Write out the stretch of entries from the line containing "Where should I" through the end of the entries, with "Music" replaced by "Video" and nothing else changed. Leave the pictures out of your answer.

======== Material provided

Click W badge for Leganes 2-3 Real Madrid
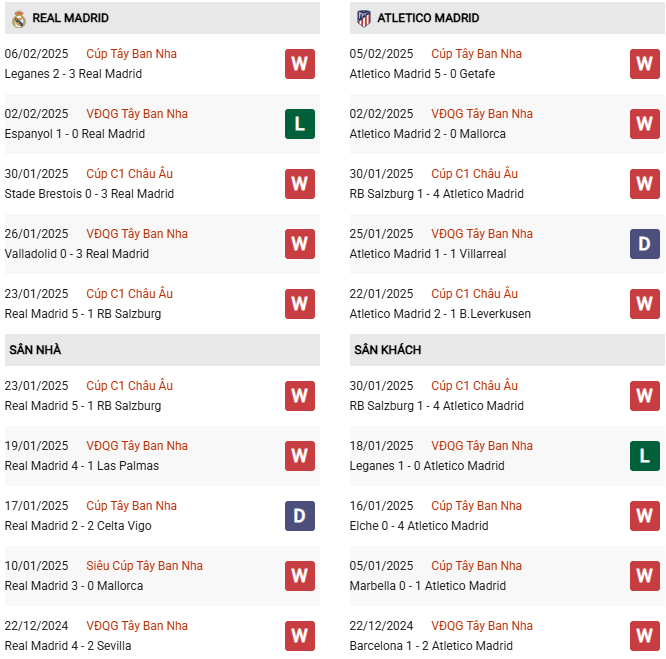This screenshot has width=666, height=659. point(299,64)
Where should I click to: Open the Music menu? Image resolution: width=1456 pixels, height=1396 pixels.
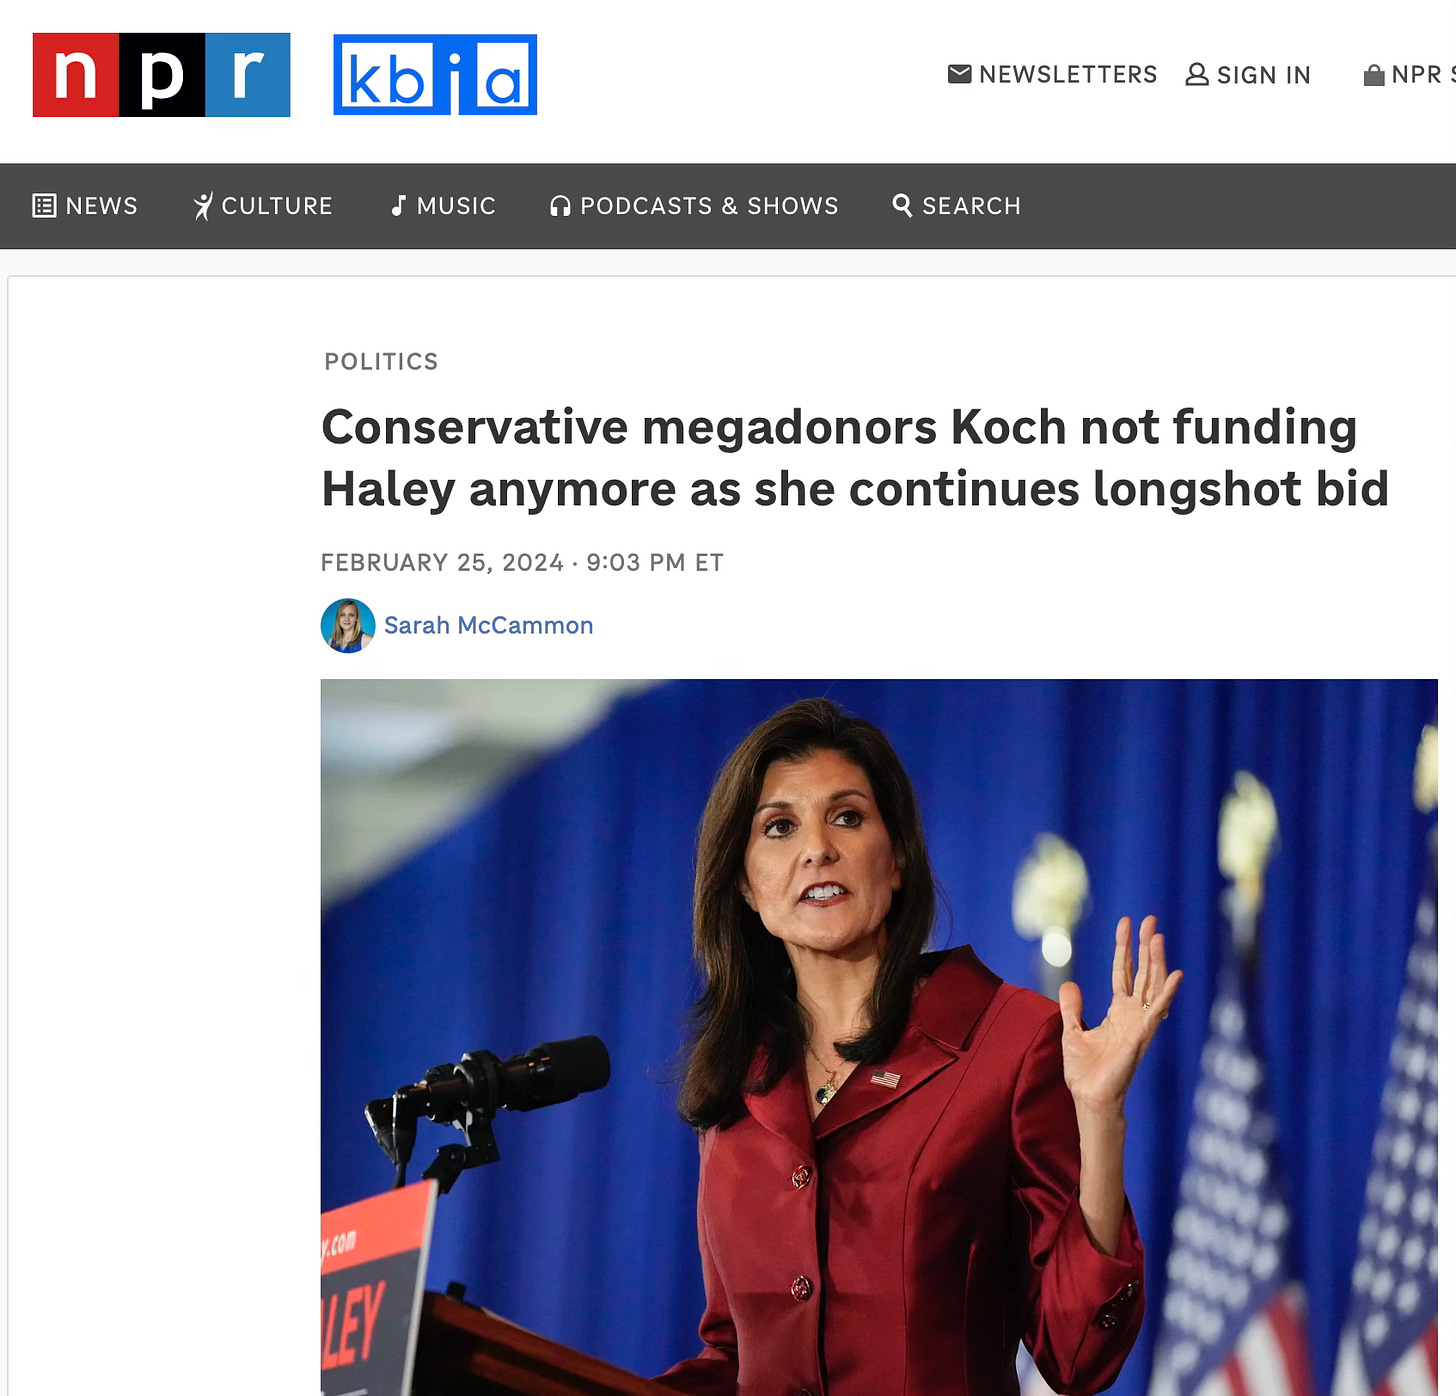pyautogui.click(x=443, y=206)
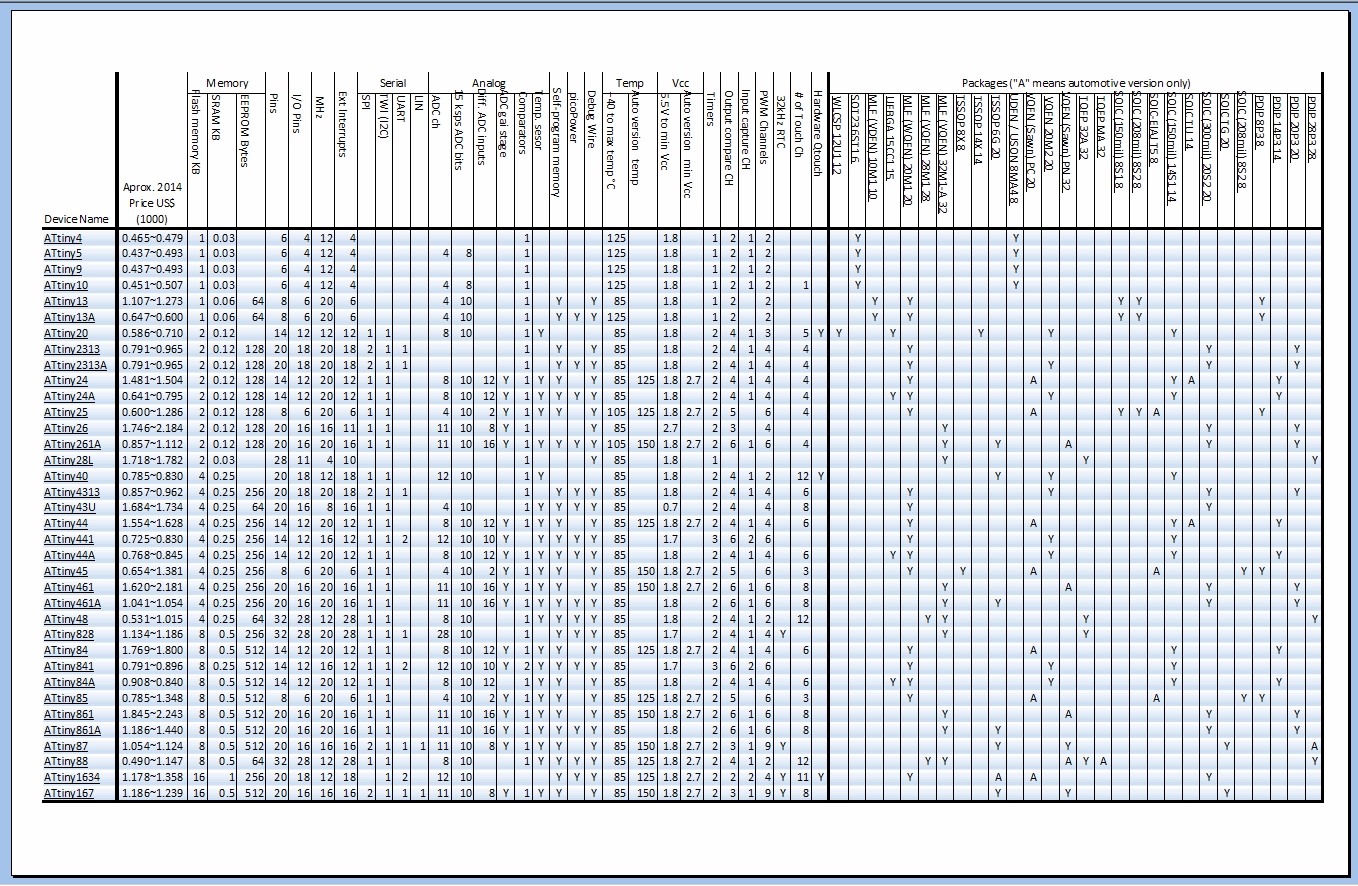Open the PDIP 28P3 28 package link
The height and width of the screenshot is (886, 1358).
[x=1312, y=128]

================

→ **Written solution**:
Where should I click to: Open the Video menu? Image resolution: width=1456 pixels, height=1396 pixels.
pyautogui.click(x=443, y=206)
Open the PDIP 28P3 28 package link
The height and width of the screenshot is (886, 1358).
[x=1312, y=128]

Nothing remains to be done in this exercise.